In a new blog series, Matt Styles tells Farmers Guardian about what it is like to start a farming business from nothing.
As I sit here in the tractor eating lunch and writing this article, I am looking at the price and profitability of dairy cows whilst also looking over the particulars for another farm tenancy and wondering if I take on too much at once. If there is anything I have learnt since starting my own business it is that on any given day I can, metaphorically speaking, wear a variety of different hats. One minute I could be treating a sick animal, or wrestling with cantankerous machinery, and then go and collect eggs or trawl through excel spreadsheets.
It is safe to say that I am always learning something new - in fact, it is amazing what you do not know. I have been described as a jack of all trades, which by definition is better than a master of one. I believe a degree of flexibility is key to running a successful business. I was once told that there is nothing sadder than an old, lonely workaholic, and yet the advice we are given is to chase your dreams, work hard and only those who work hard will achieve the impossible. So where in that spectrum do you strike some sort of life balance? At present I am more focused on work - I rarely take time off, never take a holiday, regularly miss out on social events and struggle to make time for myself. Am I alone in this? I very much doubt it, and I think myself and a lot of other young farmers with similar aspirations are all working very hard.
So, what is the solution? Well it is something that I have been thinking about, and given that farming is more of a lifestyle choice than just a job, is there anything wrong with working seven days a week? If you enjoy what you do so much to the point you do not feel like you need to take a break, then why would you? Heck, I even moved my ewes on Christmas day because their field had flooded, and you know what? It was one of the best Christmas’s I have had. My point is it is a modern conception to have ‘leisure time.’ Do not get me wrong, my life is not about work 24/7, but if you enjoy what you do, what is so wrong with that?
Another piece of advice I try to live by is work smarter not harder. You can be the hardest grafter in the land and still have little success or money. I am, however, a firm believer that money should not be the motivating factor, certainly not in farming anyway. If you have a good product to sell then money will follow, focus on making a good product. As most involved in agriculture know, it is a lifestyle, and I wake up every morning thinking about farming and go to sleep every night dreaming about farming. It may seem sad to some, but it is my life and one thing I have learnt through my twenties is to not give a damn what other people think about you. No matter what you do or say, someone will have an opinion about it, so just be yourself.

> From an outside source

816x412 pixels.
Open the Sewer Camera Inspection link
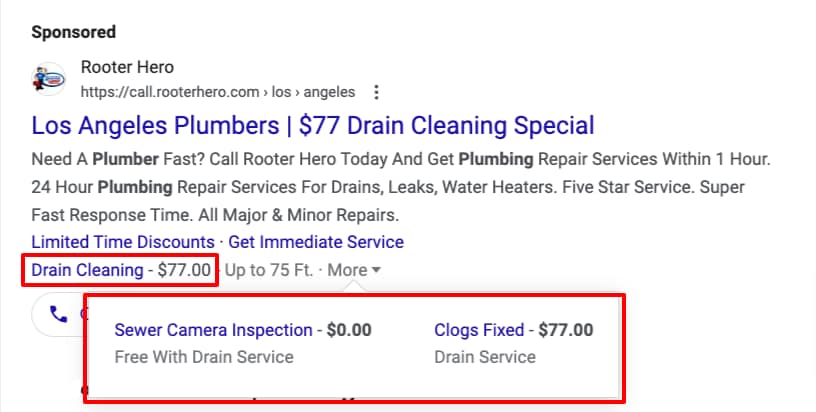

So aside from the personal and financial challenges to overcome, what else is there? Well there is availability of land, market fluctuations, ever increasing input costs and the weather, to name but a few. But the biggest piece of advice I could give to anyone thinking of starting out in farming is to get good at problem solving. It is a skill that takes practice, and you learn as you go along. No two days are ever the same and I have found you are constantly evolving. It is worth it to have long and short-term goals in place - that will give you a vision of what you need to do to get there. Make a plan, and do not be afraid to change bits along the way.
It may all sound doom and gloom and to an extent it is – it is really hard graft and I am out there in all weathers, facing all kinds of new challenges. But it is also incredibly rewarding. I have never in my life felt satisfaction like it when, for example, you see a newborn lamb take its first suckle of milk from a ewe that you bought, and a tup that you chose. Then you get to see that lamb thrive and grow, and just for a moment all the troubles and worries just go away. Those are the moments I live for; that is why I am doing this - without pain and suffering there can be no great reward. Life, if you truly want to achieve something great, is just a series of challenges presented to you to overcome, but that is how you grow as a person. If you do not push yourself outside your comfort zone and always ask ‘what more can I do’ you will find you do not get very far at all. There is anything wrong with that, but I am a highly ambitious person so I find it difficult to understand why someone would not have ambitions or goals in life.
So, what is stopping you from chasing your dream? The answer is you. For me, the wake-up call was the day I realised it was never going to happen unless I just started doing it. I took a gamble and just went for it. It is the only way and really, what have you got to lose?